Scan the records for "computer". Report each line that includes it.

- Opening Delimiter -

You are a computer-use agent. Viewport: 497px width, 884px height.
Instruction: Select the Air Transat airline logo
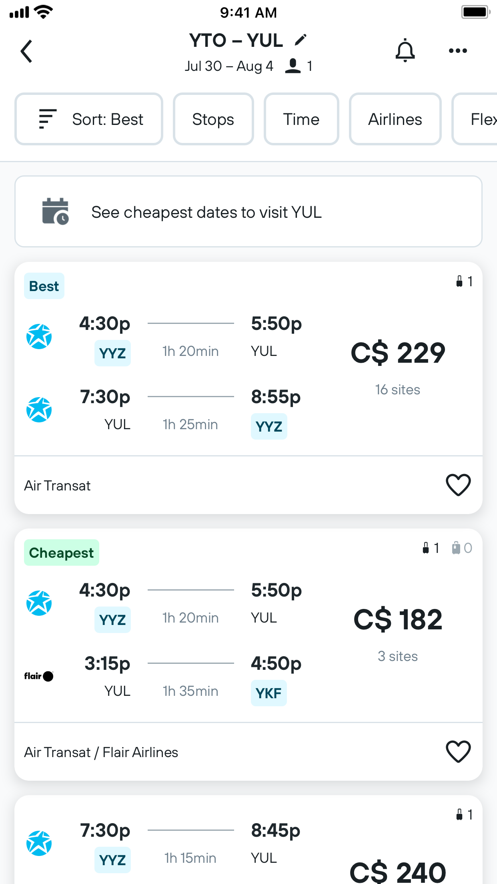(39, 336)
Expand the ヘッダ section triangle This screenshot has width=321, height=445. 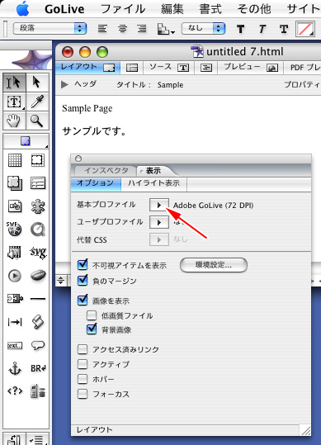64,84

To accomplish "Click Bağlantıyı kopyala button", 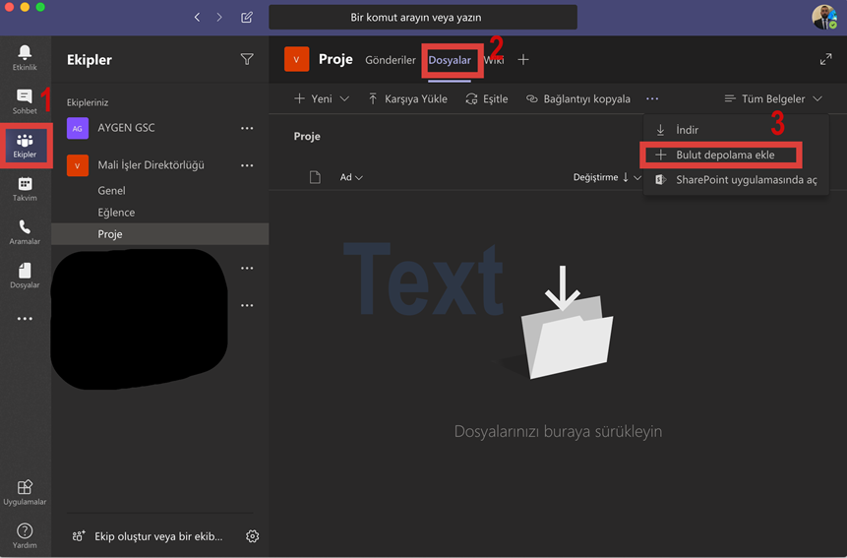I will (x=578, y=99).
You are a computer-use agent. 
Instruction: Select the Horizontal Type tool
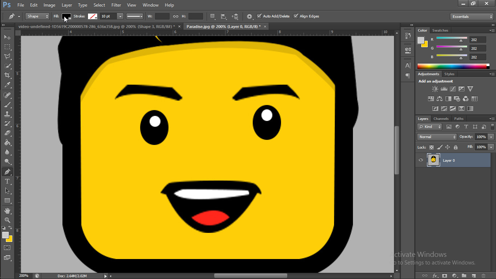tap(7, 181)
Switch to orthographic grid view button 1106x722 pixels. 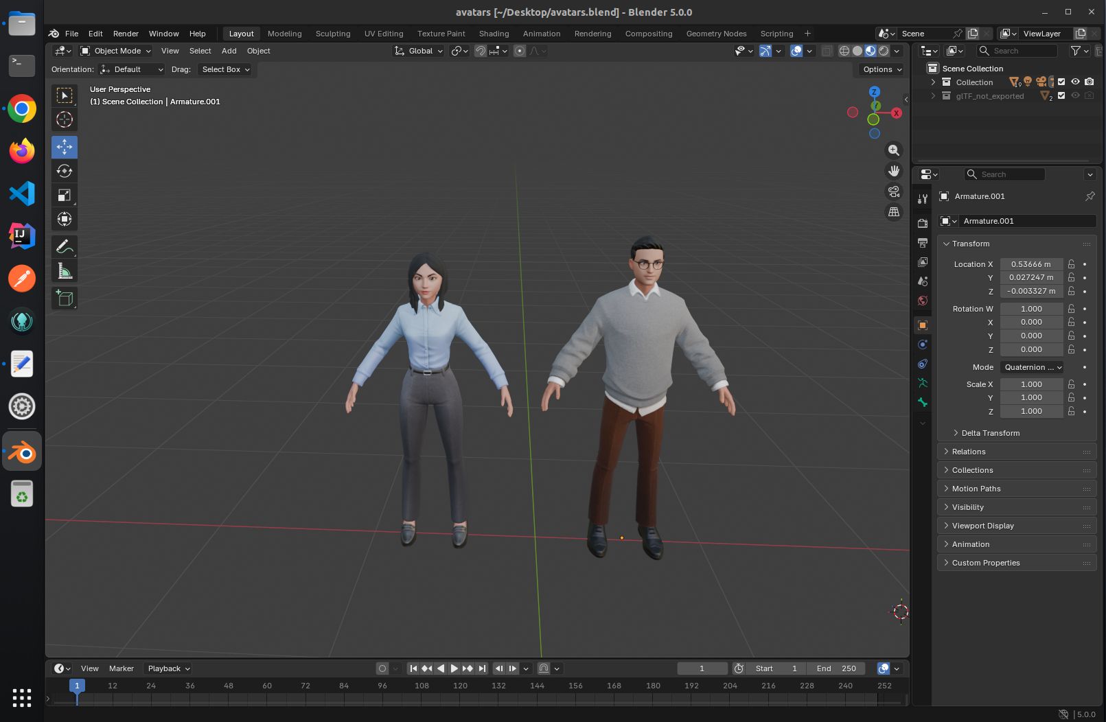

- Closing Delimiter -

FINISHED TASK:
You are a computer-use agent. Viewport: 497px width, 884px height.
You are a computer-use agent. 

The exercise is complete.